How to love that which is real about the object, when what is real is the process only of fraying? Derrida writes,
“An equality in resistances to the fraying or an equivalence in the forces fraying would eliminate any preference in choice of itinerary. Memory would be paralysed. It is the difference between frayings which is the real origin of memory and thus of the psyche. Only that difference frees a “preference of path” (Wegbevorzugung): ‘Memory is represented’ (dargestellt) by the differences in the frayings between y-neurones.’ We must then not say that fraying without difference is insufficient for memory; it must be stipulated that there is no pure fraying without difference.”

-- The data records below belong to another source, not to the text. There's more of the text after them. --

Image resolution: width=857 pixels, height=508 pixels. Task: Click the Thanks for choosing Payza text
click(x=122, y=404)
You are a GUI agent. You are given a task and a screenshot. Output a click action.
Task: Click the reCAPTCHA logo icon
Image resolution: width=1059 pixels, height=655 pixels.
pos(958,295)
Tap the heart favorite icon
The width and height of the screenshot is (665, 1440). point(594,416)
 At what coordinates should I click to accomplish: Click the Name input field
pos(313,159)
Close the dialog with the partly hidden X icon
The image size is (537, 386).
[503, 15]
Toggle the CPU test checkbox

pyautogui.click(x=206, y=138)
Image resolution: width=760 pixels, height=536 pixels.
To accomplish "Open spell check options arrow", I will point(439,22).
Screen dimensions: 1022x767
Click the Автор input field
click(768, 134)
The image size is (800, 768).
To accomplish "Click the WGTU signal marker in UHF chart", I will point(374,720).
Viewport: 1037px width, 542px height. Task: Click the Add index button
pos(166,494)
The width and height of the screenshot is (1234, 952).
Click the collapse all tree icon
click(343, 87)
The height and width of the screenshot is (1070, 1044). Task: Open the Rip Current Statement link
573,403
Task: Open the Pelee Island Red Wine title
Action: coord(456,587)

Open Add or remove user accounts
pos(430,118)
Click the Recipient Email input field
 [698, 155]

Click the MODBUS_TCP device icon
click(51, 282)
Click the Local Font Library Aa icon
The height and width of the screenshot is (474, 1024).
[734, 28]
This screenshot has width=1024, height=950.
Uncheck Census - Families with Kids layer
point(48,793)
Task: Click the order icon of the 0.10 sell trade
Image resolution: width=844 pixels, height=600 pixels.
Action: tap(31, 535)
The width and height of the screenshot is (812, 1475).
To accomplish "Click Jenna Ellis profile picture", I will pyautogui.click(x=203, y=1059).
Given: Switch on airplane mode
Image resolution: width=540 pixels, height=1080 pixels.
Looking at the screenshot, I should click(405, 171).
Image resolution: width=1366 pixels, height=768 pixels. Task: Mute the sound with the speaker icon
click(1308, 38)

Memory’s being the “very essence” of the psyche accounts for this imperative. This stipulation turns away, as does Williams’s story, from the Lacanian real as hole or lack. If there is only fraying with difference, we might also say that there is only loving as becoming real, but then how is it that we must also account for so much brokenness, deception, misdirection, errant and irreversible fraying in these processes, when “fraying with difference” seems to displace the insufficiency of conceptualizing “fraying without difference”? Thinking about what is being frayed in this differentiating moment draws me back to CC’s earlier questions about the found/created distinction. Perhaps this is a site of violence (in contrast to destructiveness) where there is played out the demand of this question repeatedly. What if you were to see the processes repeated, the movement of this repetition, even against the seductive appearance of it being for the first time? Is this “entity in its own right” something encountered along the Wegbevorzugung or not, I wonder? And what is the difference between the “preference of path” (Wegbevorzugung) and “fraying” (Bahnung), the “breaking of a path (Bahn)”?